%%

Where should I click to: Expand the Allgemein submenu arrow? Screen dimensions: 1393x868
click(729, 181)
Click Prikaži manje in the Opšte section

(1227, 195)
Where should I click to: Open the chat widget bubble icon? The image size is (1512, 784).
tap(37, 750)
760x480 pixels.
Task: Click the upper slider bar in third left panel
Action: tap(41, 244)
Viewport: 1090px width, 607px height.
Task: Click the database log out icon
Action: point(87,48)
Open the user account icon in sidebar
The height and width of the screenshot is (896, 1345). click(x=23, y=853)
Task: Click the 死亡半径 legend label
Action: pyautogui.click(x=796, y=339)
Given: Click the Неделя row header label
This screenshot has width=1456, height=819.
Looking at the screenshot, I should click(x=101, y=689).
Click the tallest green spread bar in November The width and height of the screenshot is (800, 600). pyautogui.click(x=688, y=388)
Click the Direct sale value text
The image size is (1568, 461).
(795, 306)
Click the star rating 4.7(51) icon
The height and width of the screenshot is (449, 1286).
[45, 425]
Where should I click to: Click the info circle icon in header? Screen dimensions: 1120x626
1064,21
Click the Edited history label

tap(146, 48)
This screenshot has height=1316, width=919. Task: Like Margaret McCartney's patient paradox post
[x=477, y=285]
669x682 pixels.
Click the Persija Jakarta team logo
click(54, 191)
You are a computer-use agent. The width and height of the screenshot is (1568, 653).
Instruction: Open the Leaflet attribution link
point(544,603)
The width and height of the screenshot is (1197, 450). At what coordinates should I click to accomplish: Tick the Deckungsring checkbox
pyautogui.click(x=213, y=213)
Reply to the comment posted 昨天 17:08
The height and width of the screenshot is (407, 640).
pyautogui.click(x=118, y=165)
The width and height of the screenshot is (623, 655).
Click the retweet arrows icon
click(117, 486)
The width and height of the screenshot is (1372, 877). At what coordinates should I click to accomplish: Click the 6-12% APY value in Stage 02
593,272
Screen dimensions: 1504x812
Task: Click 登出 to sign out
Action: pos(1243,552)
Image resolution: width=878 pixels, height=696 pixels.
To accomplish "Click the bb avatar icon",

%%

### [Exercise instructions]
Quote the material above word for word, from the line with "Given: Click the Неделя row header label" to the line with "tap(146, 48)", both of those lines included.

### [Output below]
Given: Click the Неделя row header label
This screenshot has width=1456, height=819.
Looking at the screenshot, I should click(x=101, y=689).
Click the tallest green spread bar in November The width and height of the screenshot is (800, 600). pyautogui.click(x=688, y=388)
Click the Direct sale value text
The image size is (1568, 461).
(795, 306)
Click the star rating 4.7(51) icon
The height and width of the screenshot is (449, 1286).
[45, 425]
Where should I click to: Click the info circle icon in header? Screen dimensions: 1120x626
1064,21
Click the Edited history label

tap(146, 48)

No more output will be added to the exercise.